PLAY: "Atomic Farmgirl"
Your three sisters always make you the bashful horse, or have you go as the tepee for their Indian princesses; you live on a large farm, for which you care or know little about; your town is so small that everyone shares a party line; it's the year 1966; and, oh yeah, you live about 100 miles downwind of a nuclear power plant that's gone unregulated for years. So it's no surprise that your father gets thyroid cancer -- like you and the rest of your sisters -- and then, twelve years after recovering, comes down with a brain hemorrhage from all that rerouted blood. Or that your neighbors -- crushes and all -- start dying, moving, or both. Welcome to the world of Atomic Farmgirl, a epic by C. Denby Swanson adapted from Teri Hein's identically titled memoir. (And why not? It's a catchy title.)
However, it's not the largeness of the tale -- a story that travels from a 1952 medical emergency to a 1966 less-than-idyllic childhood to a 1978 college awakening and an eventual 1991 deposition -- that makes Atomic Farmgirl worth seeing. It's not the performances either, which range from the excellent Maria McConville to the suitable Melissa Condren to the often grating Kathleen O'Grady. Rather, it's the comic little details -- like how neighbor Mona sees herself as patriotic because there's a tumor in her head the size of a baseball -- or the wry anecdotes about how a lactose intolerance saved them from death as they had to switch from the cow's unknowingly irradiated milk to bottled milk. (From a milk-bottle shaped building, no less; a fact Teri gloats about as being one of those things you can get away with in a town like hers.) Such facts make for an entertaining account, and help to ground the play even as it jumps forward and back in time.
If only Swanson had stuck with adapting the memoir. In her haste to switch narrative viewpoints in the different times -- to give us a fuller, richer picture of the times -- she creates a bunch of theatrically shallow devices. That's right: ghosts. They all serve structural purposes; these phantasms (despite their substance) don't just apparate out of the blue. But for such a weighty topic, already leaden as much with history as with the radioactive iodine-121, is it really necessary to add in two Native American ghosts, Whiet-Alks (Karen Kitz) and Chief Qualchan (Dennis Gagomiros)? The parallel between them and their farming contemporaries, Teri Hein (Condren) and Ralph Hein (Hamilton Clancy) seems unnecessary (i.e., myths have little place in the Atomic Age). It also takes away from the hallucinations of Teri's guilt-riddled daughter, Dolores (O'Grady), who gets a visitation from an old crush, Greg Hahner (Brad Coolidge). These ghosts do everything from comically crash a coffee party to travel back in time, Christmas Carol-like, and it makes the fine, natural balance of the play more than a little tipsy.

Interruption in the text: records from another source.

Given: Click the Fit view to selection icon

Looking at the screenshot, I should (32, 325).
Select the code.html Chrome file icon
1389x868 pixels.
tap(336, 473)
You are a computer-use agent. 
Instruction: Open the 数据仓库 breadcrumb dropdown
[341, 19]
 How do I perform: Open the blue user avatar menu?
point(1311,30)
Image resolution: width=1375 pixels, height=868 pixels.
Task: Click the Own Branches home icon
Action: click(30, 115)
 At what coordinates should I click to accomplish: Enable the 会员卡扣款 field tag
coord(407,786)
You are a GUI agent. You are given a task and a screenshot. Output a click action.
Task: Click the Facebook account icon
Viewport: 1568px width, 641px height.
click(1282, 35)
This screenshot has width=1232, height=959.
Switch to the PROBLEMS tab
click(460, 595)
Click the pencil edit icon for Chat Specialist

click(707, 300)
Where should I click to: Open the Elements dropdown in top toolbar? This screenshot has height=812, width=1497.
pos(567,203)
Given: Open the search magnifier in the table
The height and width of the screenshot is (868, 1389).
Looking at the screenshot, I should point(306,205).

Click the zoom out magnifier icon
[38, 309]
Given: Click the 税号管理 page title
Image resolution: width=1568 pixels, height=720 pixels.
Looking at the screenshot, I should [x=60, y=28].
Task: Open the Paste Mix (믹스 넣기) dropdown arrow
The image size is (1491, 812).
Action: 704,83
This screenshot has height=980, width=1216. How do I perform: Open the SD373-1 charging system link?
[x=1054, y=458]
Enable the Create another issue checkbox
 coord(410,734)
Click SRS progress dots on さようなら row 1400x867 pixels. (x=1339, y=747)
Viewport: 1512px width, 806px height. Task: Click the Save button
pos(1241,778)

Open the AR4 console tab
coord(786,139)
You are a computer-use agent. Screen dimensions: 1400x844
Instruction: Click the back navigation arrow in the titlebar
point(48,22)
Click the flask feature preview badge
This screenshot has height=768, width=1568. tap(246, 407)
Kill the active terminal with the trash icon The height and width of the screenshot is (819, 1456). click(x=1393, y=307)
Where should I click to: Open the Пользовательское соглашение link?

It also stretches the play out (close to three hours, all told), which would be fine if all this extra pith didn't detract from the essence of the source material.
The other place Atomic Farmgirl falters is in the presentation of the family drama. This is a low-budget production, at 78th Street Lab, and it is still in development, but even so, I've seen better work from The Drilling Company before. As is, it isn't always clear who some of the double-cast actors are: David Marantz, for instance, plays two surly farmhands (Leonard Zehm and Ed Brewer), and we're often guessing which is which until the text cues us in. Furthermore, the heart of this show -- the childhood and reunion of sisters Cheryl (Jane Guyer), Marsha (Vanessa Leigh Davis), Tracy, and Kathleen -- misses more than a few beats in the acting department. It's most noticeable in the earlier years, when the sisters play at being horses: where they should be free, they are instead fettered by what seems to be embarrassment, and that takes away from the innocence that is so integral to sympathizing with this nuclear plight.
You'll note, though, that I still say Atomic Farmgirl is worth seeing. Even through production flaws, the script itself stands up very well as a representation of life not just on a farm, but in the '60s, with the shadow of a Cold War hanging frigidly in the noontime sun. The seeds of an excellent play exist in the memoir, and Ms. Swanson (along with collaborating director Brooke Brod) has harvested most of it: there's just too much chaff in the field.